Please copy the data from the line with "Image resolution: width=1768" to the line with "Viewport: 1000px width, 440px", reproducing each line without any change.

★ ★ ★ ★

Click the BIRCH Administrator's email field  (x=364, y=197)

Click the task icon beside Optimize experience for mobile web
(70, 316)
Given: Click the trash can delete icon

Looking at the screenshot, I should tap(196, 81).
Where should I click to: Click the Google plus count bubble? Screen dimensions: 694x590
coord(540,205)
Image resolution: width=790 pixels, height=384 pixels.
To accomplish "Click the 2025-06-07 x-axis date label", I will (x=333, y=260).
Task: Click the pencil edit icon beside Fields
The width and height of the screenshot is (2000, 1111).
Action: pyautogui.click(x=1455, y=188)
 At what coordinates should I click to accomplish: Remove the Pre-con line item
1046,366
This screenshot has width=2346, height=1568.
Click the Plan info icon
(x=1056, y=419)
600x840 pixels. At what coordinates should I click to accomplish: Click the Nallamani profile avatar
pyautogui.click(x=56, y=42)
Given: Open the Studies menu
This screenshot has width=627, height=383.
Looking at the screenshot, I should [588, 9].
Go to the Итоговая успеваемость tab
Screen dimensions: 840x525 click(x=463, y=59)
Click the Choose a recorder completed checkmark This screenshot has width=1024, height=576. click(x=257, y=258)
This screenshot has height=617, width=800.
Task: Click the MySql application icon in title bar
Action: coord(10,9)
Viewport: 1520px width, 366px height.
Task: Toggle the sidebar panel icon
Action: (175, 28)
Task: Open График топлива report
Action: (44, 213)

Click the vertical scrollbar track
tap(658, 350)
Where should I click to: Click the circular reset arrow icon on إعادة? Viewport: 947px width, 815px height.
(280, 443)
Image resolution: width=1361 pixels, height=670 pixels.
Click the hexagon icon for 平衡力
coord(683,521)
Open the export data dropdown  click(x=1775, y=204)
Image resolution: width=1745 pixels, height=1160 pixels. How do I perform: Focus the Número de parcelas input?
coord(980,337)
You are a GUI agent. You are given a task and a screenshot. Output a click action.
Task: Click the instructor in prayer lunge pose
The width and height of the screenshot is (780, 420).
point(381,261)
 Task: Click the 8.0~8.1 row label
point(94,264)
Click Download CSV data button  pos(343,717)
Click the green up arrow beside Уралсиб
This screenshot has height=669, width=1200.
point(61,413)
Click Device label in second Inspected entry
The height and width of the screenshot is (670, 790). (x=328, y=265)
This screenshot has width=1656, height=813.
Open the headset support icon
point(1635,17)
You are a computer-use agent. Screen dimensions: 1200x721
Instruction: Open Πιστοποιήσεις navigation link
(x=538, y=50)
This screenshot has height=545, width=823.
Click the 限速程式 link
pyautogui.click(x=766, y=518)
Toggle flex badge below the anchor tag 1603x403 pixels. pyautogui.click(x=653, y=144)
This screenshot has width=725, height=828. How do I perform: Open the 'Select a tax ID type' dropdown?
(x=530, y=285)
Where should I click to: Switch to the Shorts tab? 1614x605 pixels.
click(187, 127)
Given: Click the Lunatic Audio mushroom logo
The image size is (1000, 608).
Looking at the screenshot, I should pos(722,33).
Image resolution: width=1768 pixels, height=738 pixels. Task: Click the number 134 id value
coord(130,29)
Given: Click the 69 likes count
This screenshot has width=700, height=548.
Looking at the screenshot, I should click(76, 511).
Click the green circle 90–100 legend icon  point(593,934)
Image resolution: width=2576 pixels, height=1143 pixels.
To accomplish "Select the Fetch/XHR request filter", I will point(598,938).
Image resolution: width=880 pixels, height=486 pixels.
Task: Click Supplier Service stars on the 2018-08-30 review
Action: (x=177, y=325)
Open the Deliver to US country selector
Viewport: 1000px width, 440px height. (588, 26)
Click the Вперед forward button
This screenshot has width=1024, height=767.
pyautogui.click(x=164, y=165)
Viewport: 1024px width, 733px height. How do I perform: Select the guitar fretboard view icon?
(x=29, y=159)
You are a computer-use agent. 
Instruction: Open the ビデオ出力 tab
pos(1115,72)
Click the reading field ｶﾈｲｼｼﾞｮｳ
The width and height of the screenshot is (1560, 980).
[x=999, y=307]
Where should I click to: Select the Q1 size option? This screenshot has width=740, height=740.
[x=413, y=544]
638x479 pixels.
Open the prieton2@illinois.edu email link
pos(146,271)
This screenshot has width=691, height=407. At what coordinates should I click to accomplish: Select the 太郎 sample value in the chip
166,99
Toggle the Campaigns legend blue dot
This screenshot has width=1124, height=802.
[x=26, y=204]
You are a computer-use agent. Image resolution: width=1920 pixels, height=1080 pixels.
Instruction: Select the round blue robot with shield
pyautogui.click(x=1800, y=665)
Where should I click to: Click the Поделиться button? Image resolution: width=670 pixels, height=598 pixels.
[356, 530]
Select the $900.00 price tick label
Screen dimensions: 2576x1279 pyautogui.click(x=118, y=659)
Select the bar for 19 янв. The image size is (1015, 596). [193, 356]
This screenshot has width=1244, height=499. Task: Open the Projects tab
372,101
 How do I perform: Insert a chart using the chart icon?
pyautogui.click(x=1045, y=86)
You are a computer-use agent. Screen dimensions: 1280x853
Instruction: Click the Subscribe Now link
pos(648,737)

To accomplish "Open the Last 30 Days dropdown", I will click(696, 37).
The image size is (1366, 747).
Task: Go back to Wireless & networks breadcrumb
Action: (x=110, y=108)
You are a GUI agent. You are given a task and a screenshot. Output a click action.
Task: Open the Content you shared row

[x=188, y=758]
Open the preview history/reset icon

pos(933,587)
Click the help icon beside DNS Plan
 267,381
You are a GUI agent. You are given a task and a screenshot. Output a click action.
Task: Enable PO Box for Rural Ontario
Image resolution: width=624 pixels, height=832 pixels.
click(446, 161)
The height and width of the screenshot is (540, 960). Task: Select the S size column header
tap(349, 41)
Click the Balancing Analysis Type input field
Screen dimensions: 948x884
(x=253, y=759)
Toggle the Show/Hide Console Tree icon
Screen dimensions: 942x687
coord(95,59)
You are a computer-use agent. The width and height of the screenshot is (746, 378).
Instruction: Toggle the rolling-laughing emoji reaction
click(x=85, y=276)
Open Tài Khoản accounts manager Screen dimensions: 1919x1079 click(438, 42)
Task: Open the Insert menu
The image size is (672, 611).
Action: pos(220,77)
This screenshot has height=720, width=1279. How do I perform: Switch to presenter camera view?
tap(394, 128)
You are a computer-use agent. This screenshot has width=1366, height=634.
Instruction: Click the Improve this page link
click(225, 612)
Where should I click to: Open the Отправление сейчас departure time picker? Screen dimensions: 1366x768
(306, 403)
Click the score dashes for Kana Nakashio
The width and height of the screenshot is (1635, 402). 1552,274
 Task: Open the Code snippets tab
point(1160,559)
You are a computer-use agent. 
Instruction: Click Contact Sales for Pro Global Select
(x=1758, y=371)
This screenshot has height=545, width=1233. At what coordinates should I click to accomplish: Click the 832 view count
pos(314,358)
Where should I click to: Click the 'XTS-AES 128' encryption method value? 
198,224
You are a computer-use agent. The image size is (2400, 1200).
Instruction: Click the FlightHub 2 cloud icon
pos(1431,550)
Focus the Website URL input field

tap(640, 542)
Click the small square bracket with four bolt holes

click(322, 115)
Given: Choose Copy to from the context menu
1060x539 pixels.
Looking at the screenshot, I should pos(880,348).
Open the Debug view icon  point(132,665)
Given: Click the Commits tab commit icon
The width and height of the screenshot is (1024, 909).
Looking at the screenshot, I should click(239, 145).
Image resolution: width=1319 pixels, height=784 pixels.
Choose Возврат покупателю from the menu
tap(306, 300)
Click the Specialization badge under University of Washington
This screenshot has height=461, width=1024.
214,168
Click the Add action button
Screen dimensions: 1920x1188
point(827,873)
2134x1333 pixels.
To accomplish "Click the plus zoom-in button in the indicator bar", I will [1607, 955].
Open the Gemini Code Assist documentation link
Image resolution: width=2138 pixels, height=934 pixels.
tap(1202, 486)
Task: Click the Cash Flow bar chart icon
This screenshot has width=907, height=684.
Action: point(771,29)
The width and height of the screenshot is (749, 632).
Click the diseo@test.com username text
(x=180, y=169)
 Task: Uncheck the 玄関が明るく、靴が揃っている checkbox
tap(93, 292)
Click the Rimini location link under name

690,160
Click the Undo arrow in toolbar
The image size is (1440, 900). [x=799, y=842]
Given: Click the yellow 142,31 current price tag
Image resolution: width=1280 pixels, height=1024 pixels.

★ ★ ★ ★

* WRITTEN RESPONSE *
Image resolution: width=1768 pixels, height=738 pixels. Task: Click the number 134 id value
coord(130,29)
Given: Click the 69 likes count
This screenshot has width=700, height=548.
Looking at the screenshot, I should click(76, 511).
Click the green circle 90–100 legend icon  point(593,934)
Image resolution: width=2576 pixels, height=1143 pixels.
To accomplish "Select the Fetch/XHR request filter", I will point(598,938).
Image resolution: width=880 pixels, height=486 pixels.
Task: Click Supplier Service stars on the 2018-08-30 review
Action: (x=177, y=325)
Open the Deliver to US country selector
Viewport: 1000px width, 440px height. (588, 26)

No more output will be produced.